Job Schedulers and Malleable/Evolving Jobs – 03

This entry is part 3 of 3 of 4 in the series Malleable and Evolving Jobs

Author: Gary D. Brown, HPC Product Manager

Introduction

In Part 3 of this 4-part blog series, we discussed and took an in-depth look at the malleable, evolving, and adaptive job types. If you missed Parts 1 or 2, click here to read Part 1 and here for Part 2.

This blog, Part 3, discusses the benefits of scheduling malleable, evolving, and adaptive job types, all of which are dynamic job resource allocations, versus scheduling only rigid and moldable job types, both static job resource allocations.

Benefits

There are many benefits to a scheduler handling malleable and evolving (and adaptive) job types. A few are system utilization, job resiliency, proactive system fault-tolerance, job preemption, and backfill alternative.

System Utilization

System utilization is a measure or metric that identifies the percentage of compute resources in use in an HPC system. This metric often takes two forms; current and time-based.

Current system utilization is the utilization of an HPC system’s resources at the current instant in time. A system administrator can look at existing compute node resources and determine from the quantity in use by jobs the “current” system utilization. For example, an HPC system with 1000 compute nodes and 853 in use by jobs at this very moment has a current system utilization of 85.3%.

Time-based system utilization involves the percentage of system resources in use over time. For example, the space/time diagram in Figure 1 shows there are 8 compute node resources available over a 240-minute interval, yielding 8 × 240 = 1920 node-minutes of available capacity during the interval. If jobs used only six of the compute nodes during the entire interval, the jobs used 6 × 240 = 1440 node-minutes for a system utilization of 75.0%.

To illustrate a major use case for schedulers supporting malleable, evolving, and adaptive jobs, let’s look at the problem of system utilization when a scheduler only supports rigid jobs (moldable jobs are rigid jobs when they execute) versus when it supports malleable and evolving jobs as well.

Rigid Job Scheduling

Figure 1 shows jobs A through G are rigid jobs. Note the diagram starts with rigid jobs A, B, and C already executing. Users submit additional jobs “D” through “H” at the times indicated by their respective circles atop the space/time diagram.

Note job D actually has the capability to evolve since it uses 1 node for 30 minutes and then 7 nodes for another 30 minutes, as illustrated by the cross-hatched area indicating 6 nodes not in use during the first 30 minutes of the job. However, since the scheduler in this example does not support evolving jobs, the user must submit it as a rigid job requiring 7 compute nodes for 60 minutes.
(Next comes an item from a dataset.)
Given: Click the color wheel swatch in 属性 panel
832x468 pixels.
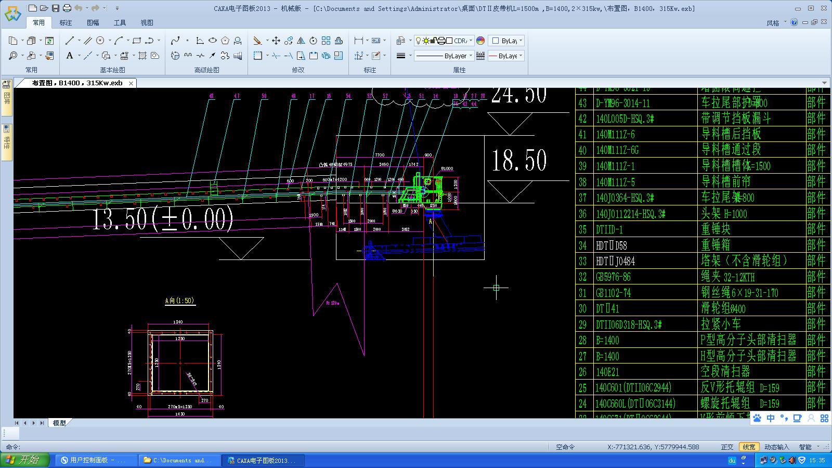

System Utilization for Rigid Jobs

Figure 1 – Rigid Jobs System Utilization Space/Time Diagram

Figure 1 shows jobs A-G utilized 75.8% of its 1920 node-minutes capacity. However, the evolving job D actually used only one compute node for its first 30 minutes and then all 7 compute nodes for its last 30 minutes. This means the system utilization is really 66.4% since job D does not actually utilize 180 of its 420 node-minute allocation.

Note the rigid jobs-only scheduling completed 7 jobs in the 240-minute interval.

Rigid + Malleable Job Scheduling

When an HPC system’s job scheduler supports malleable jobs, the job scheduler can adjust a malleable job’s resource allocation so the HPC system operates at or near 100% system utilization, as demonstrated by the diagram in Figure 2.

System Utilization for Malleable Job with Rigid Jobs

Figure 2 – Rigid + Malleable Jobs System Utilization Space/Time Diagram

Figure 2 shows that jobs A-G and job M, the malleable job, utilized 100% of its 1920 node-minutes capacity. However, the evolving job D actually did not utilize 180 node-minutes, meaning the system utilization is really 90.6%.

Note job G started and finished later than with rigid-only job scheduling because job M had to have at least one compute node, which job G required.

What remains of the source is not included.